> **EXERCISE DESCRIPTION**: Look for the word "will" in the data below, and copy every line that holds it.

> **DATA FOR ANALYSIS**:
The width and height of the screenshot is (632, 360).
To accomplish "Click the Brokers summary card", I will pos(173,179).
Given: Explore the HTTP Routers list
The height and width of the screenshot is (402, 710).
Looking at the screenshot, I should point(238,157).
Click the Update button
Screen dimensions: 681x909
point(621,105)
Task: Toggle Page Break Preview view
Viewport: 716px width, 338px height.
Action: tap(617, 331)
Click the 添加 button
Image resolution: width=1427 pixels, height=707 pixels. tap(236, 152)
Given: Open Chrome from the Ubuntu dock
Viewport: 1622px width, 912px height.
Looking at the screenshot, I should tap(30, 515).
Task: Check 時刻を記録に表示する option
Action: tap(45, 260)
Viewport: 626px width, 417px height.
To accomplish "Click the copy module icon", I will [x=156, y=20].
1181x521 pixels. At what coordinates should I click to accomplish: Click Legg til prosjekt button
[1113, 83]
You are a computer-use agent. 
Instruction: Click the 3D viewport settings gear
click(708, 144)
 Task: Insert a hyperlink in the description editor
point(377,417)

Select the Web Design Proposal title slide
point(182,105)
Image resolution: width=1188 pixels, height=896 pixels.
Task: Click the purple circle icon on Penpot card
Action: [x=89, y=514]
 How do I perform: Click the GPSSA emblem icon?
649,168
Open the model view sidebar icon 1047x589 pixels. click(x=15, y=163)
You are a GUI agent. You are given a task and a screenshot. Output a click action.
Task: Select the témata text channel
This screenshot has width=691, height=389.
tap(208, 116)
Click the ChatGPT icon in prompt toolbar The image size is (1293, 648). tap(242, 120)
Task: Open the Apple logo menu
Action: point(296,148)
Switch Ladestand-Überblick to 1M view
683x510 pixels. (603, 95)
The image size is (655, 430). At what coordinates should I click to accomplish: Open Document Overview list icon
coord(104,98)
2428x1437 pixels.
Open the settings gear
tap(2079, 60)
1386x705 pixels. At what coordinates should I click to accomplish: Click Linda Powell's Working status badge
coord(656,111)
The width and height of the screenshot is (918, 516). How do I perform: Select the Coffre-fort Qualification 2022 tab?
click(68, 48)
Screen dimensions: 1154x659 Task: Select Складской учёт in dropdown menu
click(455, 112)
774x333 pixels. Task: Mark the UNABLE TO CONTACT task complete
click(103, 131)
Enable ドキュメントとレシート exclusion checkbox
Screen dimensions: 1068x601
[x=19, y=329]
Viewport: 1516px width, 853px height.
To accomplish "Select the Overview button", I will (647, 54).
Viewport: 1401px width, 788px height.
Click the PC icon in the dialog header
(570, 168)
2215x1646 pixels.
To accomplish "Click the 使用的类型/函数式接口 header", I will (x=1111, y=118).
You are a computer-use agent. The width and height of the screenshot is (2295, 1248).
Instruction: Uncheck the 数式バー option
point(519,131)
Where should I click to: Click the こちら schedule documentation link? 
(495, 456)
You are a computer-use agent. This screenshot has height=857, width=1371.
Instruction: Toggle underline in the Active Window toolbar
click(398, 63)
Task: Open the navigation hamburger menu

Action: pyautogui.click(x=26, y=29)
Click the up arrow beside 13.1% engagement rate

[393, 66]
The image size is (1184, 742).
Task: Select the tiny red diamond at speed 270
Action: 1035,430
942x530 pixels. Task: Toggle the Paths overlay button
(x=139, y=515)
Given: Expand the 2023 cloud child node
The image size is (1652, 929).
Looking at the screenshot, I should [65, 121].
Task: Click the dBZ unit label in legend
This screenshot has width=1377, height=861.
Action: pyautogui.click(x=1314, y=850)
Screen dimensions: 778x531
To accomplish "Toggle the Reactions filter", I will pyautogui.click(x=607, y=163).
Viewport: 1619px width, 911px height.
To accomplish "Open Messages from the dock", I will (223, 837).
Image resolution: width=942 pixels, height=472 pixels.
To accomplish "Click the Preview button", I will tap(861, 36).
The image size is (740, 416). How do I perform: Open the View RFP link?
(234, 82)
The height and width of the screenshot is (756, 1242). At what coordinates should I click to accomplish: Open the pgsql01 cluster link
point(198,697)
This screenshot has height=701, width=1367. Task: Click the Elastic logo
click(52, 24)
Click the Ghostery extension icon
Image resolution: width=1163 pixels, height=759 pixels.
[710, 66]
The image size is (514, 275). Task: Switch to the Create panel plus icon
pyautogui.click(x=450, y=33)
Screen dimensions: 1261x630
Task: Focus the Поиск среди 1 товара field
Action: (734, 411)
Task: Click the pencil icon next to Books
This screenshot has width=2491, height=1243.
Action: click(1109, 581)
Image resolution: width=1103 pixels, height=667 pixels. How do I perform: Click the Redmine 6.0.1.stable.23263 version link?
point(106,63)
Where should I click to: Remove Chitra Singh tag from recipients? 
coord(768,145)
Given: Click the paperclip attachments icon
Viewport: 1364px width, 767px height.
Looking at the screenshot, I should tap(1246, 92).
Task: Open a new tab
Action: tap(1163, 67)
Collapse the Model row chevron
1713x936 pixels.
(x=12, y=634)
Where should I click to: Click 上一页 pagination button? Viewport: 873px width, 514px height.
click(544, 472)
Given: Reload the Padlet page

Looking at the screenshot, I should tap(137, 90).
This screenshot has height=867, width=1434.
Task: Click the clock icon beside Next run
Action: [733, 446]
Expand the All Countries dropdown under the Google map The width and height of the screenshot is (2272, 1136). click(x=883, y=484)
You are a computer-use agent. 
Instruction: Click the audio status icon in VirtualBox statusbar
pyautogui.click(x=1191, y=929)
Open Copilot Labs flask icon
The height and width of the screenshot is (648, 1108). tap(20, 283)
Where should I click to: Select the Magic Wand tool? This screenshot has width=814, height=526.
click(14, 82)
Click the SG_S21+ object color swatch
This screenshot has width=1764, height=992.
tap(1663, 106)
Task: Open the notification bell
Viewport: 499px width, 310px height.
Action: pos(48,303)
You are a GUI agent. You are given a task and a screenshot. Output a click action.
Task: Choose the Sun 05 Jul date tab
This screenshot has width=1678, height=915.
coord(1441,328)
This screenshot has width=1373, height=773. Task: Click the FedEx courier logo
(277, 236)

> **SOLUTION TO THE PROBLEM**:
To accomplish "Click the Brokers summary card", I will pos(173,179).
To accomplish "Click the copy module icon", I will [x=156, y=20].
To accomplish "Select the Overview button", I will (647, 54).
To accomplish "Click the 使用的类型/函数式接口 header", I will (x=1111, y=118).
To accomplish "Toggle the Reactions filter", I will pyautogui.click(x=607, y=163).
To accomplish "Open Messages from the dock", I will (223, 837).
To accomplish "Click the Preview button", I will tap(861, 36).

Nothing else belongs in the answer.